La ringrazio per la domanda. Purtroppo quello a cui lei si riferisce è vero; la chirurgia viene ancora oggi troppo spesso considerata un “affare da uomini”, o come dicono gli Anglosassoni “An old boys club”. La realtà ci dice che sebbene le studentesse che passino il test per l’ingresso alla facoltà di medicina siano in numero più della metà, anzi a volte tocchino anche il 60% degli iscritti, tali percentuali calano drasticamente a mano a mano che si prosegue nella carriera accademica/lavorativa. Quello che accade cioè è che inesorabilmente il rapporto si inverte andando avanti nel percorso di formazione specialistica o quando si tratta di ricoprire ruoli con maggiore responsabilità. Non è però un fenomeno solo della chirurgia, ma direi di tutte quelle professioni in cui è richiesta una presenza carismatica e una forte leadership, una caratteristica, molto importante nella professione chirurgica. Il chirurgo (o la chirurga) è infatti l’ultimo (a) responsabile sulla vita di un paziente, dalla sua decisione di intervenire o meno, dipende l’esito di molti mali altrimenti incurabili, uno fra tutti il cancro, senza trascurare la capacità di guidare un’intera equipe in sala operatoria, spesso in momenti difficili e dove pochi attimi o incertezze possono essere fatali.

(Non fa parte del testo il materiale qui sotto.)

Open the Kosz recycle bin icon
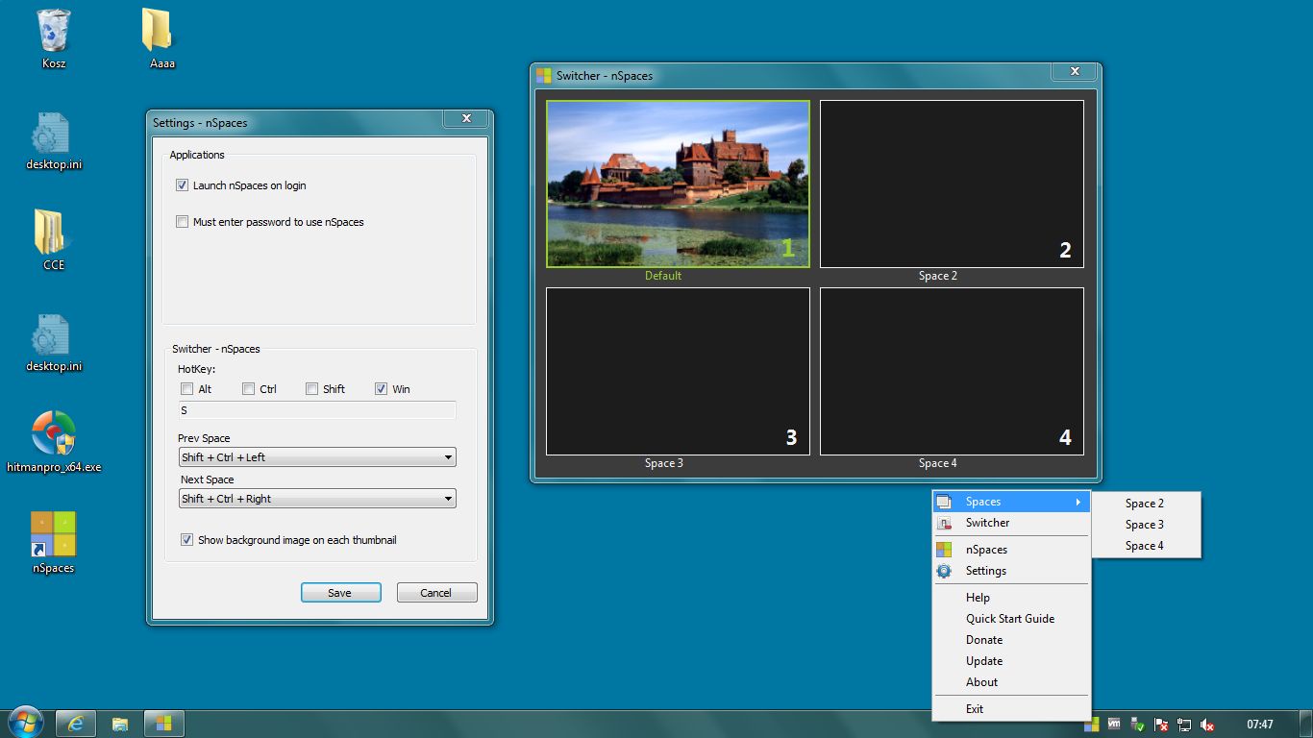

Personalmente sono sempre stata incline a rappresentare la team leader: mi ricordo alle medie ero la capoclasse, alle superiori guidavo diversi progetti interdisciplinari, poi all’Università studiando le varie materie e frequentando i diversi reparti, ho sentito subito il fascino della sala operatoria, della reale possibilità di mutare il corso egli eventi e lì ho deciso di intraprendere la carriera chirurgica.
A fronte del numero crescente, e a volte maggioritario, delle donne chirurgo, i posti di primario sembrano essere monopolizzati da uomini. Come si vince questo gender gap? E come conciliare famiglia, maternità e un lavoro apparentemente senza orari?

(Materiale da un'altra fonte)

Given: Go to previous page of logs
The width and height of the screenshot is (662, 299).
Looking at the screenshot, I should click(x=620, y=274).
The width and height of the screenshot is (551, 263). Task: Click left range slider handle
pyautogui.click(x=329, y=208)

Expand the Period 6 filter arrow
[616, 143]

Il punto fondamentale è permettere che nella nostra Società la maternità non sia vista come un handicap, ma come un’assoluta normalità. Non si può durante i colloqui di lavoro, chiedere alle candidate se sono sposate, hanno figli o se pensano nel futuro di averne, è discriminatorio oltre che retrogrado. C’è ampia dimostrazione in letteratura del modello di diversity nel business, dove alla diversità dei component di un’industria, si accompagnano maggiori profitti, oltre che migliori politiche lavorative, sia per le donne, che per gli uomini. La Società in primis, ma anche la struttura aziendale, devono assicurare alla lavoratrice un supporto reale, al di là degli asili nido. Un esempio per tutti: alle conferenze ci devono essere delle sale per allattare, così che anche le mamme possano parteciparvi, ai genitori si potrebbero ridurre le quote associative per le diverse Società Scientifiche, alle neo-mamme (o ai papà che lo chiedano) assicurare orari più flessibili, senza per questo dover rinunciare al proprio percorso formativo, ma offrendo soluzioni alternative. L’e-learning, di cui tanto si parla durante questa pandemia, potrebbe davvero rappresentare la chiave di volta per il futuro, favorendo un’istruzione più equa, ma anche una dimensione aggiuntiva, laddove le attività in persona hanno una limitazione di tipo tempo/luogo.
La chirurgia richiede continui aggiornamenti nelle tecniche e, dunque, continui scambi internazionali. La Brexit per la Gran Bretagna e le restrizioni nelle politiche di frontiera in America possono condizionare negativamente il processo di aggiornamento dei chirurghi italiani e dell’Europa continentale?
Sicuramente la Gran Bretagna soffrirà delle limitazioni che la Brexit imporrà, sopratutto perché al di là della necessità di professionisti con competenze specialistiche che l’Europa forniva, ci sarà anche un drastico calo di finanziamenti dei progetti di ricerca da parte dell’EU. La crisi è e sarà anche delle Università, le maggiori beneficiarie nei passati progetti Horizon, le quali diventeranno meno attrattive per studenti e ricercatori europei. Pur tuttavia, resta sempre il fatto che il National Health service (NHS) è un ottimo sistema e consiglio a tutti un periodo all’estero per confrontarsi con una realtà diversa.
Quali specificità ha la chirurgia trapiantistica e perché ha scelto questa branca in particolare?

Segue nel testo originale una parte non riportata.